Price meanwhile, having turned 36, is still in pursuit of a world-title shot he may have presumed to be his five or more years ago. A distinguished amateur, Price’s path to the throne has been compromised by a combination of misfortunate and fluctuating motivation. For him, every fight could prove to be his last.
Allen has respectable power, to go with durability, increasingly precise shot-selection and a peculiar self-confidence that is hard to quell. Price has knockout power and an enormous reach advantage. His flaw appears to be stamina related, something a newly focussed Allen will presume to capitalise on. The most common analysis of the fight is thus; Price tries to blow Allen away early, possibly succeeds and exposes Allen as a heavyweight imposter or Allen perseveres, endures and then breaks Price’s heart in the middle rounds.

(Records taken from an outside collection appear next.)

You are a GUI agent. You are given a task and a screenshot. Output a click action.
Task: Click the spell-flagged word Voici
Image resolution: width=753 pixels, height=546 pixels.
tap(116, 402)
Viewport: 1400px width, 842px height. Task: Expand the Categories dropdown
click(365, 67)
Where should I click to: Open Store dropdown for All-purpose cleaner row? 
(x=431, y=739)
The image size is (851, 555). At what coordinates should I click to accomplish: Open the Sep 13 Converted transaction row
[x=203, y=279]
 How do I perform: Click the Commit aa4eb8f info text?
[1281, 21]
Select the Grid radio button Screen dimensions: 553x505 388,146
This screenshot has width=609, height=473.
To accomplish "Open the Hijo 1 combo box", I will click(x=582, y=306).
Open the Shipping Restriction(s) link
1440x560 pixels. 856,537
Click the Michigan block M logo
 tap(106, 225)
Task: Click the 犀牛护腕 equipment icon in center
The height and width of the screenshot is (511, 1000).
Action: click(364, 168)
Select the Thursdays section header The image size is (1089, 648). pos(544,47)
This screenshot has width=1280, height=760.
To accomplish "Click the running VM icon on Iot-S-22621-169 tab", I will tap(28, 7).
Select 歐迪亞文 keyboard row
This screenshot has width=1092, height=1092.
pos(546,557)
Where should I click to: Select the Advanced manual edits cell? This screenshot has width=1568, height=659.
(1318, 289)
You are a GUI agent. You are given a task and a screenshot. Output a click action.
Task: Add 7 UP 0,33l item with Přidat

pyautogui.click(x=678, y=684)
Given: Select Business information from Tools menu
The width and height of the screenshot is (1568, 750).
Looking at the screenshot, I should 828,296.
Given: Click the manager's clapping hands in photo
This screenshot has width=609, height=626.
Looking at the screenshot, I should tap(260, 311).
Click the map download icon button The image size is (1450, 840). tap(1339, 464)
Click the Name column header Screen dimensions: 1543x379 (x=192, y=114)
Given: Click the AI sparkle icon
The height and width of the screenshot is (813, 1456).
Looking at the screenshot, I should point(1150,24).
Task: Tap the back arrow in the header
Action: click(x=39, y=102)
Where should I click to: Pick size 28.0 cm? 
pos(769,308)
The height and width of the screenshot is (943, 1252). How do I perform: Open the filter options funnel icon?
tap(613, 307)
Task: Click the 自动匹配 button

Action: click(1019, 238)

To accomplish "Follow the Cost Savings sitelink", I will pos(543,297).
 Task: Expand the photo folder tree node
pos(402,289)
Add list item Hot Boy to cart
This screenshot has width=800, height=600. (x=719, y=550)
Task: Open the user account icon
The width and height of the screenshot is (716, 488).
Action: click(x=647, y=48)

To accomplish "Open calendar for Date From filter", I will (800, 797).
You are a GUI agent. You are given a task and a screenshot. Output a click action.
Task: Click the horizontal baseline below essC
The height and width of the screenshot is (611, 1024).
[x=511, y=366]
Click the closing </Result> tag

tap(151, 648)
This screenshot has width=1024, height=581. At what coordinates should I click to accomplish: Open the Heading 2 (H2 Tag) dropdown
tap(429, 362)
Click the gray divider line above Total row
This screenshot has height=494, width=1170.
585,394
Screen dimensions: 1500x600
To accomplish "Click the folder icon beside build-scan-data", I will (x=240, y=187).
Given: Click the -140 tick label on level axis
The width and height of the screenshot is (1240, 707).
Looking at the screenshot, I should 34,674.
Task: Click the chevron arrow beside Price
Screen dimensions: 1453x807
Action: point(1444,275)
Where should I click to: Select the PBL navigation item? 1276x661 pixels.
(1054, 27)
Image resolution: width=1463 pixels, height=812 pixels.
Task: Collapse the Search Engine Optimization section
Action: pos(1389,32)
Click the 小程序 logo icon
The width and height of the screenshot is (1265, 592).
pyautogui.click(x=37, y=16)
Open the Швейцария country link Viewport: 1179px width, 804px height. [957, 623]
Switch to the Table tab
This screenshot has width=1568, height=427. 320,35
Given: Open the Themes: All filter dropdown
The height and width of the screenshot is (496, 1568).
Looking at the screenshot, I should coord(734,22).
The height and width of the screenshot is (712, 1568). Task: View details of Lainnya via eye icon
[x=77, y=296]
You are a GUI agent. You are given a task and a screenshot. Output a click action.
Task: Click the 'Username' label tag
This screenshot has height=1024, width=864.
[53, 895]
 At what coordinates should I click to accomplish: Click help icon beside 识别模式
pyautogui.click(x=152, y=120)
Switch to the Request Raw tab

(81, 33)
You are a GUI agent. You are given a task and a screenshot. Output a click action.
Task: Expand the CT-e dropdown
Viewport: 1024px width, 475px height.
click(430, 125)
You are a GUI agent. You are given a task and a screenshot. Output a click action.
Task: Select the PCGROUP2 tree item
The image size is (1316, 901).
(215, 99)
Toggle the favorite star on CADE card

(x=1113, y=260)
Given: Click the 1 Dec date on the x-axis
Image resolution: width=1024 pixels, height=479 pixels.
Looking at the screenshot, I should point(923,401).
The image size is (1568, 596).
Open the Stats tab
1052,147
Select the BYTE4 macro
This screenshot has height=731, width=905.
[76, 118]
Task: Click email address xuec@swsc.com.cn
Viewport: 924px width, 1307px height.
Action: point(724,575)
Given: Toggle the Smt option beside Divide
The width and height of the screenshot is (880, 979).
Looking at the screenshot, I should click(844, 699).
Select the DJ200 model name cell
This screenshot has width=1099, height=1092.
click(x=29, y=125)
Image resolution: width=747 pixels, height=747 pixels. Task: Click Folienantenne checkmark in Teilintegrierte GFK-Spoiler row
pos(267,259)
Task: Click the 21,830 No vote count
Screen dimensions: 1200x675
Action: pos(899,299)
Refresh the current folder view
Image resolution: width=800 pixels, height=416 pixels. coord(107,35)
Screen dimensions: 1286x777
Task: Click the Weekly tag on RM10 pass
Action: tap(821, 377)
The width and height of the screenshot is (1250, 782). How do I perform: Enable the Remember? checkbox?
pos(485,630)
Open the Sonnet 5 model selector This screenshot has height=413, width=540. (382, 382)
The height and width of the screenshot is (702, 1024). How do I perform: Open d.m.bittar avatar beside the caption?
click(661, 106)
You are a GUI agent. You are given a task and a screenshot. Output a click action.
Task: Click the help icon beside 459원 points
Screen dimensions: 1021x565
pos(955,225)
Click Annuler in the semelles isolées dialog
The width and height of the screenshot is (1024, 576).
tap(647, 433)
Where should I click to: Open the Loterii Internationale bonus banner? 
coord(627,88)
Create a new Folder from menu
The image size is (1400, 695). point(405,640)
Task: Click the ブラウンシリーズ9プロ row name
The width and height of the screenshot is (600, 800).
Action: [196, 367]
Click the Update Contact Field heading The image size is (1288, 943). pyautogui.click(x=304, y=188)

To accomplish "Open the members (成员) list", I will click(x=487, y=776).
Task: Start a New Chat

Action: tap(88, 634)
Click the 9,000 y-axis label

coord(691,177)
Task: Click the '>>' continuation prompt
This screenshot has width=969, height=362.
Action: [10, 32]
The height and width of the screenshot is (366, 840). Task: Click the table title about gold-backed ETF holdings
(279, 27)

Price needs to be busier than Allen will demand he is in the opening rounds. Too often he throws the jab and then ‘huffs and puffs’ while reviewing whether it worked. It would be good to see him follow through. He’s stated he intends to chase the knockout.
It is his best chance. Hard to foresee the Liverpudlian out boxing or outworking the rugged Yorkshireman in a distance fight. I like Allen by stoppage after halfway at 3/1 with Ladbrokes, but would venture a Price cover bet on the 1-3 round knockout outcome at 7/1 with Coral would offer a fun position to hold too.